La capitalisation est de droit lorsqu’elle est demandée en justice.
Il convient de condamner l’association Saint-Pierre Mille Possibles, qui succombe en ses demandes, à verser à M. [M] [NY], la somme de 2 800 euros sur le fondement de l’article 700 du code de procédure civile ainsi qu’aux dépens de la procédure.
PAR CES MOTIFS :
La cour,
Infirme le jugement rendu par le conseil de prud’hommes de Carcassonne le 26 avril 2022 en ce qu’il a jugé le licenciement pourvu d’une cause réelle et sérieuse et débouté M. [NY] de sa demande en paiement d’une indemnité pour licenciement injustifié et de sa demande au titre de la capitalisation des intérêts.

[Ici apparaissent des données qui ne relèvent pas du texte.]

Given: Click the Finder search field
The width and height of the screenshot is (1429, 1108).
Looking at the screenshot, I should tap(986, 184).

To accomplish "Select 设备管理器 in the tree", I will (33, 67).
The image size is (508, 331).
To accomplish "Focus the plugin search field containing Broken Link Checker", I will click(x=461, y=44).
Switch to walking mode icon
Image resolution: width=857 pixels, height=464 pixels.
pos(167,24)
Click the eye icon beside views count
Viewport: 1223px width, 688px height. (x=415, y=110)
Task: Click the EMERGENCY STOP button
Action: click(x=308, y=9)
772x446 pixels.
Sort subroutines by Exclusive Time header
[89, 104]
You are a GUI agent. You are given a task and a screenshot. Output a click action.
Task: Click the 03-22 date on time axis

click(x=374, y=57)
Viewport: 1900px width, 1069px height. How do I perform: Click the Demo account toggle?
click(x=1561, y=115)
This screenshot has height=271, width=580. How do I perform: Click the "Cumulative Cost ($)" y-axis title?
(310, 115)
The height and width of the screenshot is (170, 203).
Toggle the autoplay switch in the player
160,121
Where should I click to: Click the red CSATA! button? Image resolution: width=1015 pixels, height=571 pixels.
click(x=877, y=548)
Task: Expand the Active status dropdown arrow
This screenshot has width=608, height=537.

Statuant à nouveau des chefs réformés,
Dit que le licenciement est dépourvu de cause réelle et sérieuse,
Condamne l’association Saint Pierre Mille Possibles à verser à M. [M] [NY] la somme de 12 000 euros bruts à titre d’indemnité pour licenciement injustifié,
Dit que les créances de nature contractuelle sont productives d’intérêts au taux légal à compter de la réception par l’employeur de la convocation devant le bureau de conciliation pour les créances échues à cette date, et à compter de chaque échéance devenue exigible, s’agissant des échéances postérieures à cette date, et que les créances indemnitaires sont productives d’intérêts au taux légal à compter de la décision en fixant tout à la fois le principe et le montant,
Ordonne la capitalisation de ces intérêts à condition que ces intérêts soient dus au moins pour une année entière,
Confirme le jugement pour le surplus et y ajoutant,
Ordonne la remise des documents de fin de contrat (attestation Pôle-emploi, solde de tout compte et certificat de travail) conformes à la présente décision dans le délai de deux mois à compter de la signification du présent arrêt,
Rejette la demande d’astreinte,
Condamne l’association Saint Pierre Mille Possibles à verser à M. [NY] la somme de 2 800 euros par application des dispositions de l’article 700 du code de procédure civile au titre des frais irrépétibles exposés en cause d’appel, ainsi qu’aux dépens d’appel.
Prononcé publiquement par mise à disposition de l’arrêt au greffe de la cour, les parties en ayant été préalablement avisées dans les conditions prévues au deuxième alinéa de l’article 450 du code de procédure civile.